Atropine in Inferior STEMI with Bradycardia and Wide Pulse Pressure Hypertension: a Case of Heart Rate-Mediated Systolic Decline and Diastolic Rise

Background Atropine sulfate is first-line therapy for symptomatic bradycardia in acute coronary syndromes. Its primary vagolytic effect aims to increase heart rate and cardiac output. We present a case that demonstrates the drug's distinct and sequential effects, where an initial rise in diastolic pressure is followed by a fall in systolic pressure .This underscores a potential hemodynamic risk in preload-dependent states. Case Presentation: A 69-year-old male with hypertension and chronic coronary syndrome presented with an inferior ST-elevation myocardial infarction (STEMI). Upon ICU admission, he had persistent chest pain with symptomatic bradycardia (52–56 bpm) and significant hypertension with a widened pulse pressure (187/75 mmHg). Intravenous atropine (0.5 mg) was administered. The hemodynamic response followed a definitive sequence: first, heart rate increased to 68–70 bpm. Subsequently, diastolic blood pressure rose to 91 mmHg, while systolic pressure fell to 148 mmHg, thereby narrowing the pulse pressure.

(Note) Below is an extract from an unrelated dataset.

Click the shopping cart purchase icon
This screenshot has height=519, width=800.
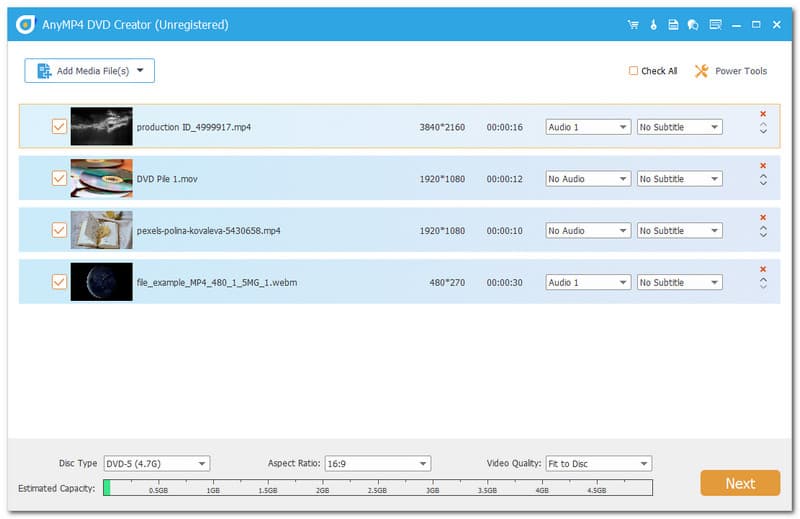click(632, 24)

Conclusion This response demonstrates atropine's dual hemodynamic actions. The increase in heart rate likely shortened diastolic filling time, reducing left ventricular preload and stroke volume, which consequently decreased systolic pressure. This case highlights that in patients with inferior STEMI and hypertension, atropine's efficacy for bradycardia may be accompanied by a reduction in systolic pressure, a consequence of reduced preload rather than vasodilation. Clinicians should be aware of this mechanism, especially in patients who may be preload-dependent.